Da der Körper der Patient*innen mit FOP mit jeder Entzündung immer unbeweglicher wird und schubweise oder schleichend in unregelmäßiger, teils bizarrer Form versteift, wird der Zustand irgendwann lebensbedrohlich: In einem schon im Kleinkindalter verknöcherten Brustkorb kann kein Herz auswachsen, keine Lunge sich entfalten. Je eher die Diagnose erfolgt, desto eher können Patient*innen bekannte Auslöser von Entzündungen versuchen zu meiden und den Verlauf der Krankheit zumindest etwas bremsen. Dazu werden Schäden durch falsche therapeutische Maßnahmen bei Fehldiagnosen vermieden.
Wir wissen heute genau, wo der Gendefekt der FOP liegt. Ein Gentest aller Neugeborenen mit Hallux valgus könnte sehr früh zur sicheren Diagnose führen. Leider ist diese Erkrankung aber bei Medizinern wie bei Laien weitgehend unbekannt. Zu häufig noch werden die großen Beulen einem Krebs zugeschrieben und entsprechend fehldiagnostiziert und leider auch fehlbehandelt.
Wie behandeln Sie FOP derzeit?
Die Krankheit ist noch nicht heilbar. Wir behandeln vorwiegend mit Medikamenten, die Entzündungen hemmen, z.B. Cortison und Antirheumatika.
Sie sind Mitglied des FOP ICC (International Clinical Council): Wie steht es um die Forschung zur FOP?

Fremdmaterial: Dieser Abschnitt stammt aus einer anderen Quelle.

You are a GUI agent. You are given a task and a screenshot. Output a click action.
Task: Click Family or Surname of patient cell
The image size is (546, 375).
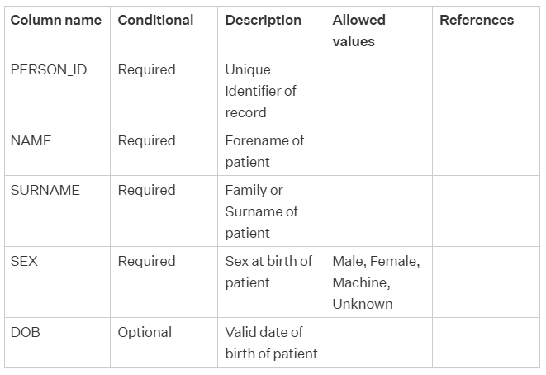271,211
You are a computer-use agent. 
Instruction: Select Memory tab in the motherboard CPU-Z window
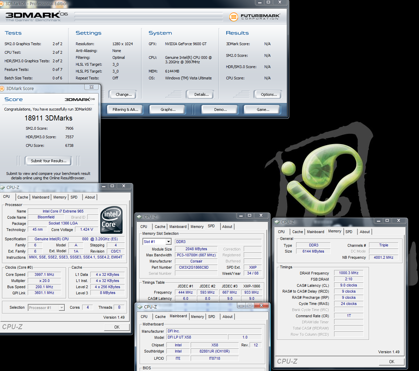[x=197, y=317]
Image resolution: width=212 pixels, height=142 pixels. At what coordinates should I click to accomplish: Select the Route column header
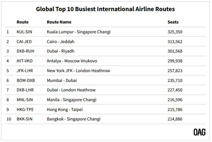pyautogui.click(x=23, y=22)
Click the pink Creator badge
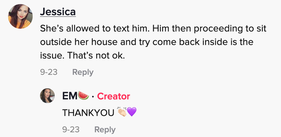Viewport: 281px width, 137px height. point(114,96)
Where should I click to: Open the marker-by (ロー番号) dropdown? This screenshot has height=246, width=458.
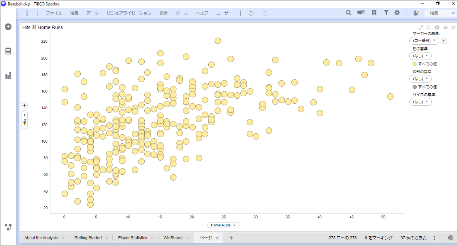pos(424,41)
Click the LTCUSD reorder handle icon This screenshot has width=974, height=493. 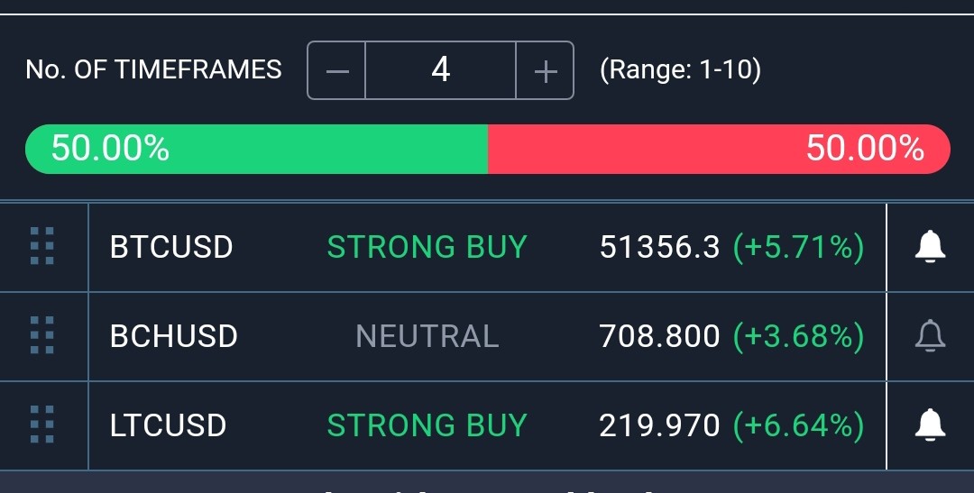42,425
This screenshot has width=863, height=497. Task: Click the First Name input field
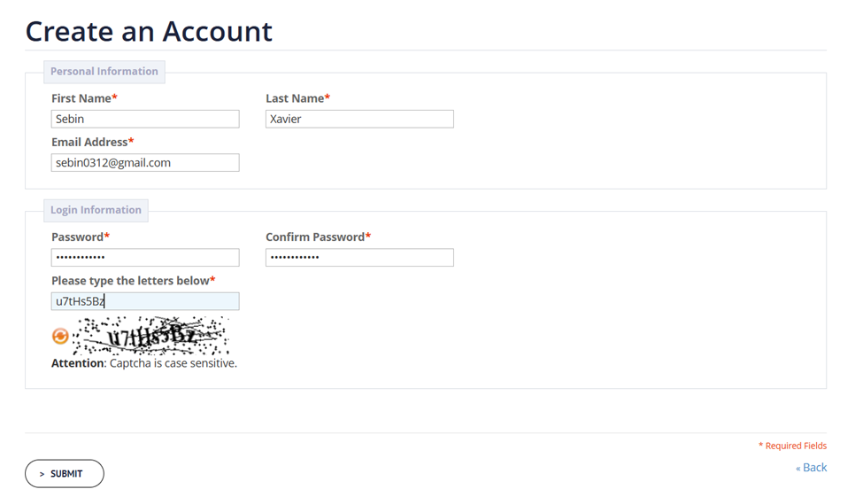tap(145, 119)
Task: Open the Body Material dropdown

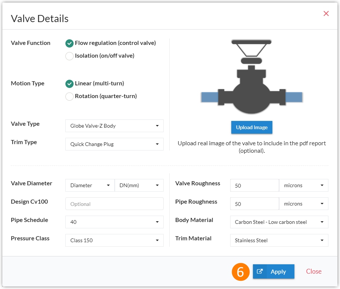Action: click(279, 222)
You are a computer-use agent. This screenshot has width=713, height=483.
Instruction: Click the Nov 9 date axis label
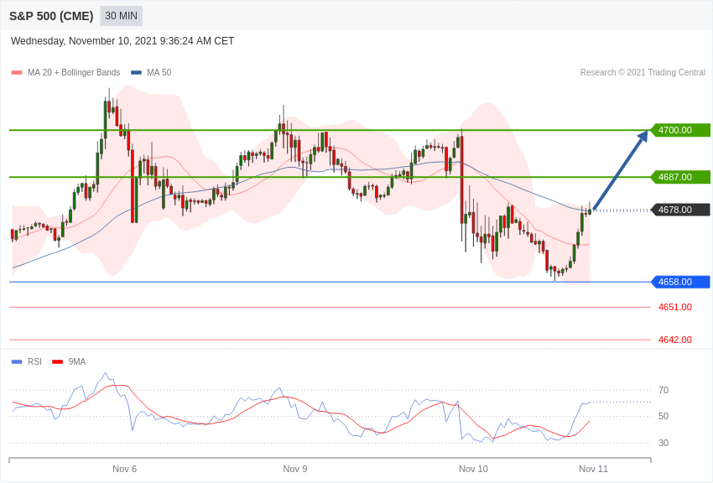(x=295, y=469)
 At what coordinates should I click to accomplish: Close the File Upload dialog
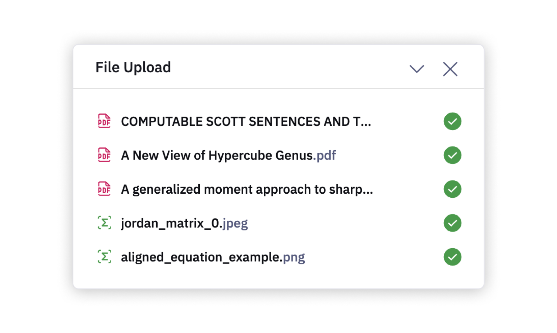pyautogui.click(x=450, y=69)
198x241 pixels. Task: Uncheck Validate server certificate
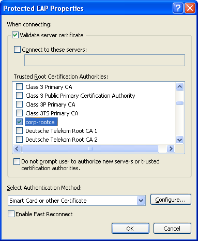tap(15, 35)
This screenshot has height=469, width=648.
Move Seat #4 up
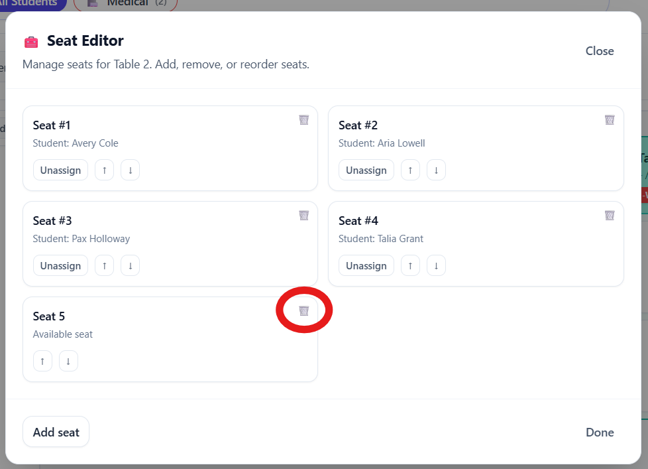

Lange Zeit gab es die kaum. Für Forschungsgelder war die Erkrankung FOP einfach zu selten. Das änderte sich erst vor ca. 10 Jahren, als man in den USA feststellte, dass Soldat*innen im Irak- und Afghanistankrieg nach Minenverletzungen und multiplen Schussverletzungen mit Splittergeschossen ähnlich wie Patient*innen mit FOP plötzlich Verknöcherungen im weichen Körpergewebe bildeten. Die Kriegsveteranen protestierten teilweise im Rollstuhl vor dem Weißen Haus und bewirkten so, dass die Regierung Forschungsgelder bewilligte. Mittlerweile investieren auch einige Pharmafirmen in die FOP Forschung.
Die limitierte Zahl der Patient*innen mit FOP, die noch dazu verteilt über den ganzen Erdball sind, erschwert die Forschung allerdings sehr. Auch der frühe möglichst genaue Nachweis des anormalen Knochenwachstums, der aktuell nur mittels Computertomographie (CT) möglich ist, ist in klinischen Studien nicht unproblematisch, da die Röntgenstrahlung risikobehaftet ist.
Inzwischen werden aber verschiedene FOP-Medikamente in klinischen Studien getestet. Ich sehe deshalb optimistisch in die Zukunft und hoffe auf eine baldige Zulassung dieser und weiterer Medikamente für die FOP-Behandlung.
Die Entwicklung und Zulassung eines solchen Medikamentes ist medizinische Pionierarbeit, die stets die Betroffenen im Blick hat. Die Schwierigkeit liegt aber nach wie vor in der Bereitstellung und Bündelung der erforderlichen Ressourcen, um diese Arbeit schneller voranzutreiben und Patient*innen entsprechend versorgen zu können.